Uma coisa que notei no sistema de saúde boliviano é a
burocracia. Muita burocracia. No internato, venho notando as dificuldades pelas
quais os profissionais de saúde passam sistematicamente dentro de tal sistema.
Vale lembrar que a saúde pública boliviana não é universal (só engloba crianças
de zero a 5 anos, gestantes e puerpério), desta forma, as pessoas que não se encaixam
nesta classificação, são obrigadas a pagar; a saúde aqui também não é integral,
mesmo àqueles cobertos pelo SUMI (Salud Universal Materno Infantil), onde muitas
vezes são obrigados a pagar por exames mais complexos, medicamentos ou
procedimentos que não estão na lista do governo, ou seja, não cobrem tudo mesmo
às crianças e gestantes. Desta forma, há uma burocracia enorme no atendimento.

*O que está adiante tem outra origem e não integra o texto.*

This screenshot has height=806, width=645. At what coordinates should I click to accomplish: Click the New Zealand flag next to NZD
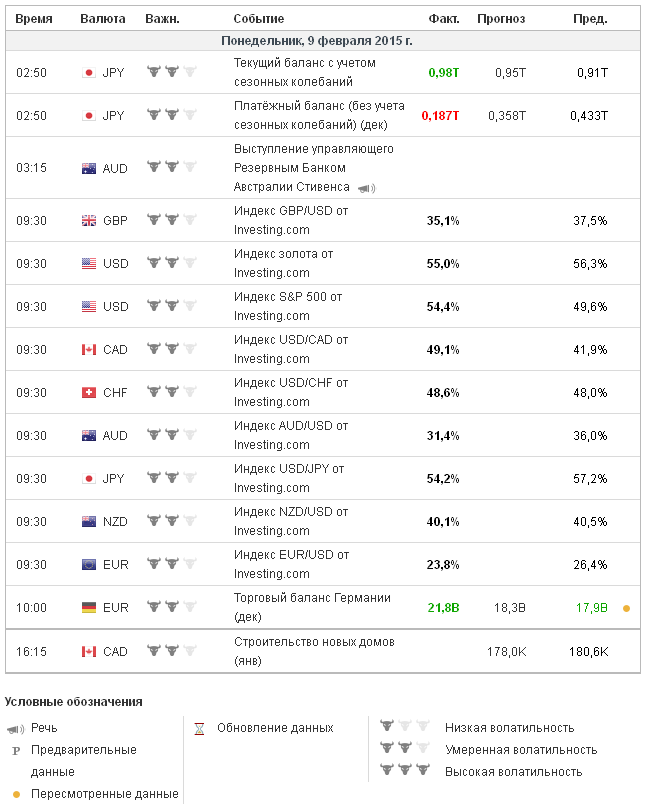click(88, 522)
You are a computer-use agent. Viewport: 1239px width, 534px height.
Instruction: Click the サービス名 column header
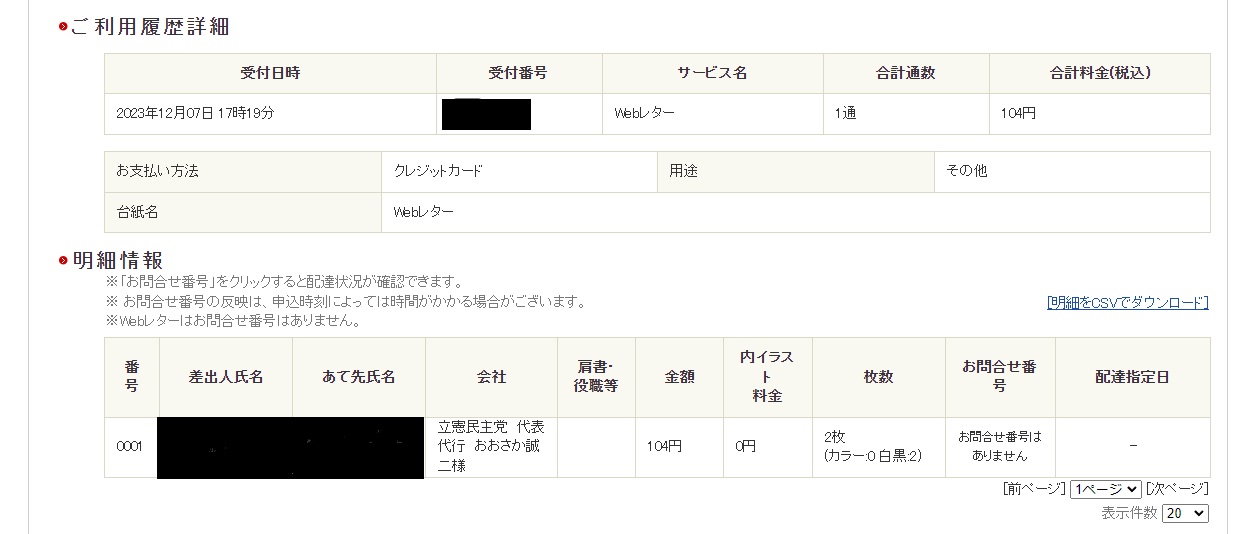(x=712, y=73)
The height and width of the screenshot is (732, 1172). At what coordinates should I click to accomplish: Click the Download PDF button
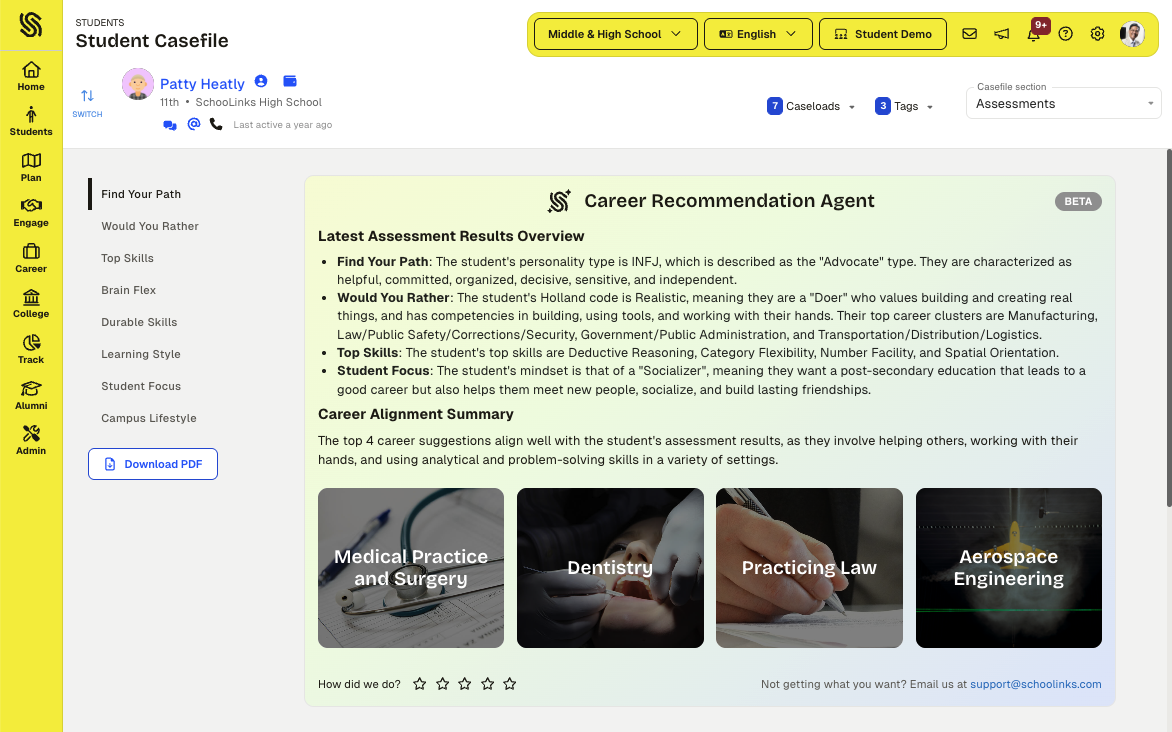(x=152, y=464)
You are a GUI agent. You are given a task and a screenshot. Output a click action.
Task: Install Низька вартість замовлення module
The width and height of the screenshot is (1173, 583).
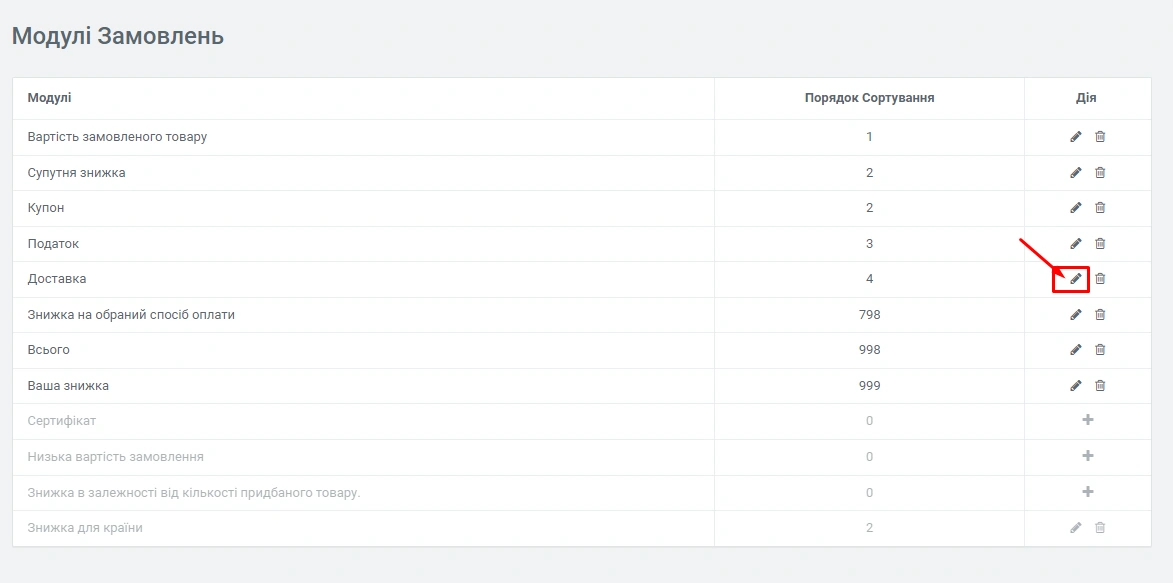(1088, 457)
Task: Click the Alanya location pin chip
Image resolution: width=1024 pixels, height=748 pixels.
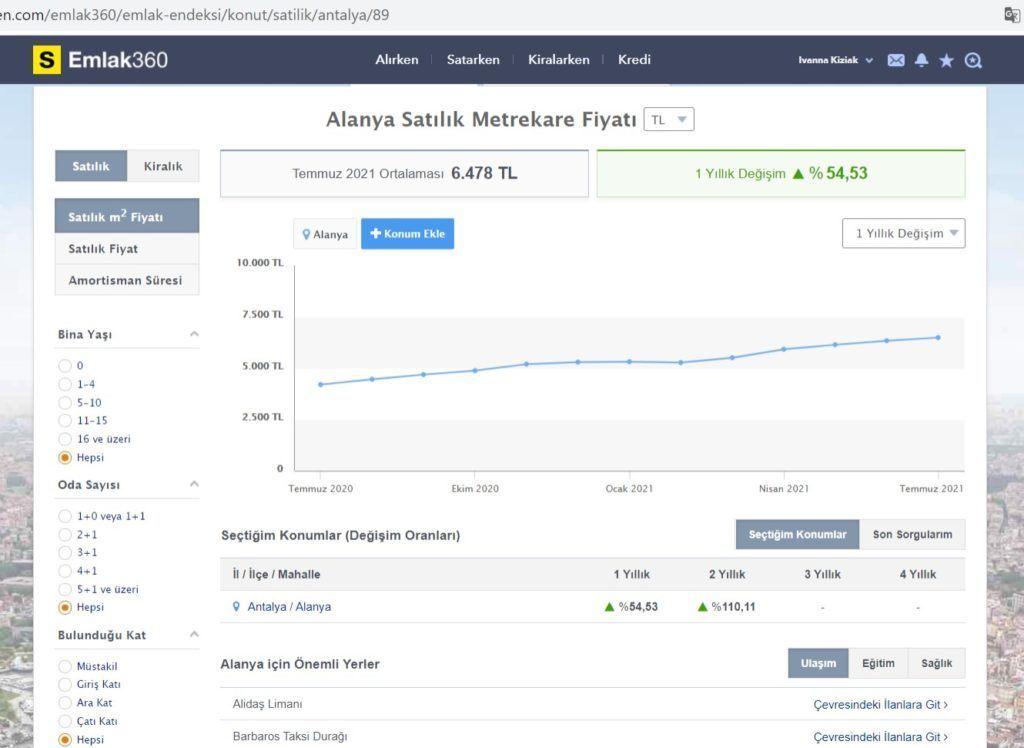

Faço internato num hospital de terceiro nível (como se
fosse um Hospital das Clínicas da Bolívia) e noto as diferenças enormes com o
sistema com o qual estou acostumado, o do Brasil. Tem o lado bom e o lado ruim.
Vejamos como funciona:
O médico (onde estou, normalmente, um residente) faz
as prescrições no prontuário, o interno verifica toda a prescrição e copia para
uma receita em três vias tal prescrição, essa receita segue para ser carimbada
pelo médico responsável (especialista de plantão, e temos de acha-lo) e pelo próprio
residente, além da assinatura do interno que copiou a receita. Seguimos com
essa mesma receita até a farmácia onde um farmacêutico checa toda a receita em
busca de qualquer mínimo erro que seja e para, somente então, liberar os
medicamentos. Detalhe: temos que colocar na receita as seringas que serão necessárias
para administrar o fármaco, a água de diluição e qualquer outra coisa que for
necessário naquela prescrição. Isso foi somente um exemplo. A burocracia segue
em quase tudo o que é feito.
A questão é que, por ser a saúde aqui pouco
abrangente, se faz necessário rígido controle para evitar fraudes, como a
prescrição para um maior de 5 anos usando os dados de um garoto menor para sair gratuito. O grande
problema nisso é que perde-se muito tempo escrevendo, checando, reescrevendo,
rechecando e a assistência fica um pouco obscurecida.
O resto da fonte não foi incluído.